Please retype the records below exactly, omitting any images.

Stored items:
◇ ◇ ◇ ◇
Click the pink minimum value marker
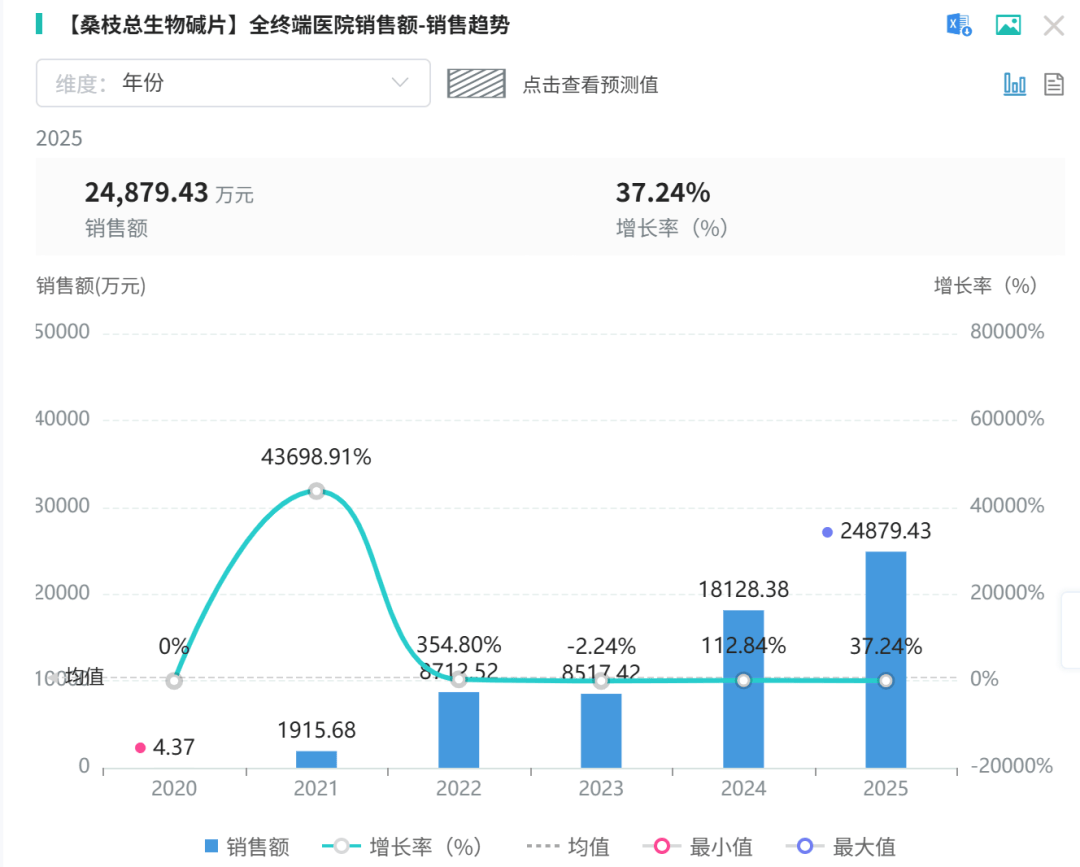 pos(140,747)
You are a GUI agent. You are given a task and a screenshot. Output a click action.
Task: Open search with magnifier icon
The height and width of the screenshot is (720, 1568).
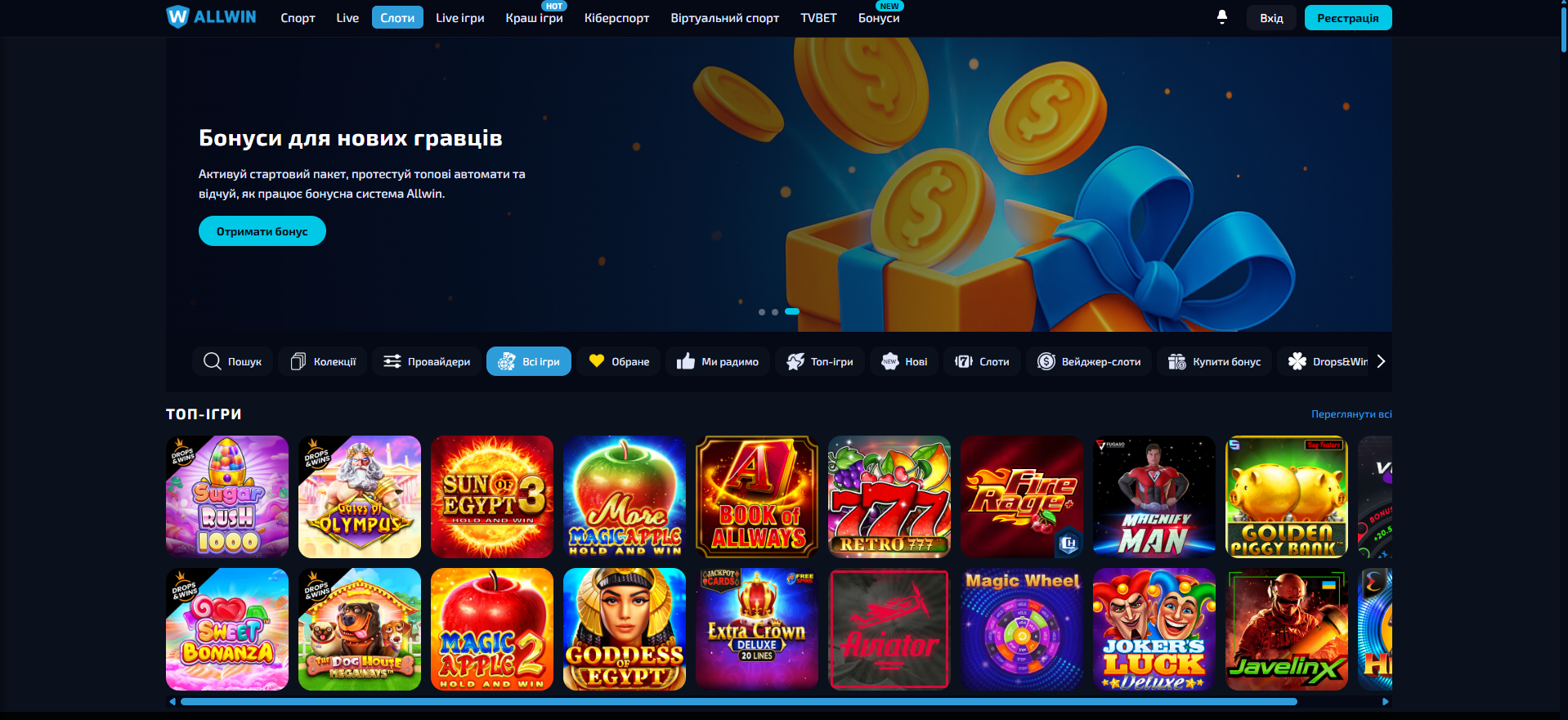[x=232, y=361]
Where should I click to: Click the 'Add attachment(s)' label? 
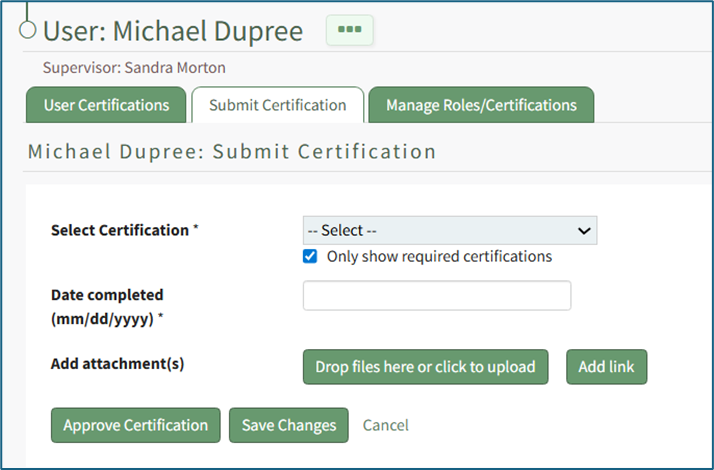[117, 364]
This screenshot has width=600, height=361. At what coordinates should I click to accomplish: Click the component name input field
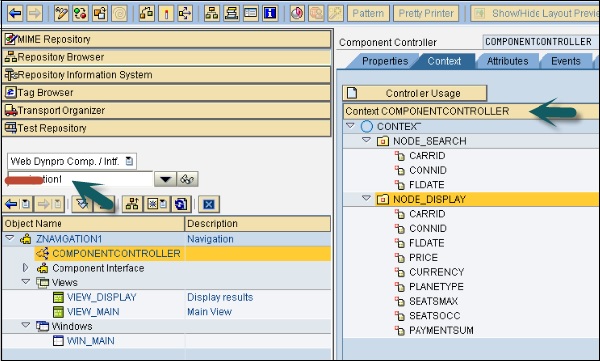pyautogui.click(x=80, y=179)
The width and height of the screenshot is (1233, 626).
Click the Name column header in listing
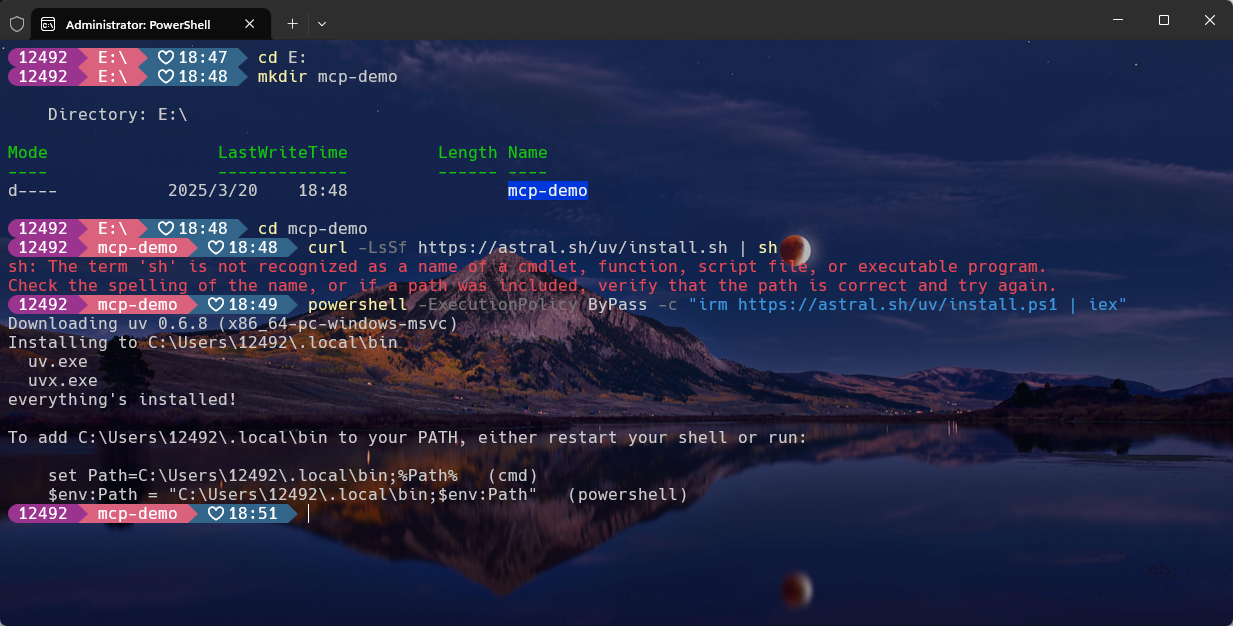527,152
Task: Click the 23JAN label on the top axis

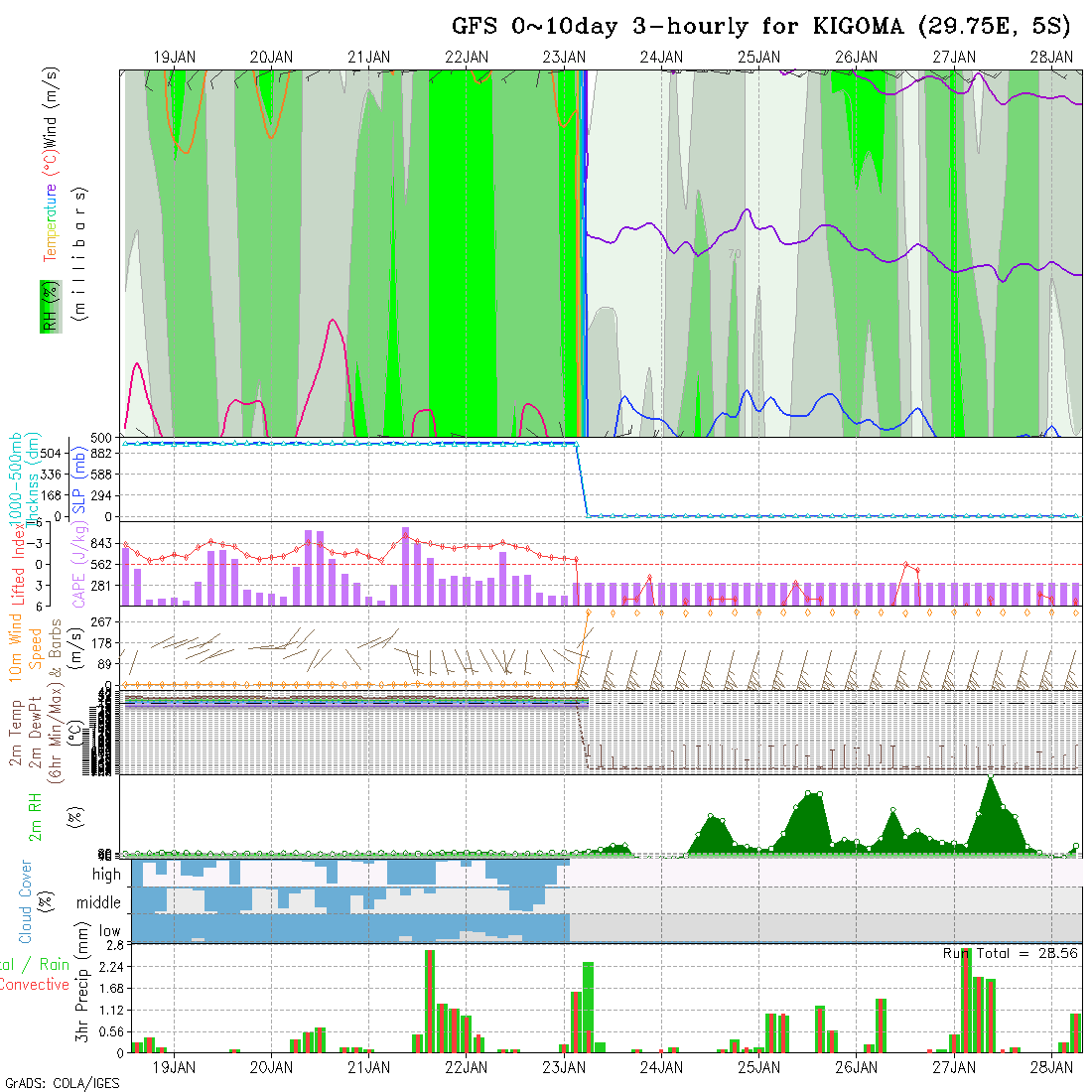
◇ ◇ ◇ ◇
Written answer:
Click the pink minimum value marker
 pos(140,747)
You are a GUI agent. You are given a task and a screenshot. Output a click action.
Task: Open search with magnifier icon
The height and width of the screenshot is (720, 1568).
[x=232, y=361]
Where should I click to: Click the 'Add attachment(s)' label? 
[117, 364]
This screenshot has width=600, height=361. At what coordinates should I click to accomplish: Click the component name input field
pyautogui.click(x=80, y=179)
The width and height of the screenshot is (1233, 626).
Click the Name column header in listing
527,152
Task: Click the 23JAN label on the top axis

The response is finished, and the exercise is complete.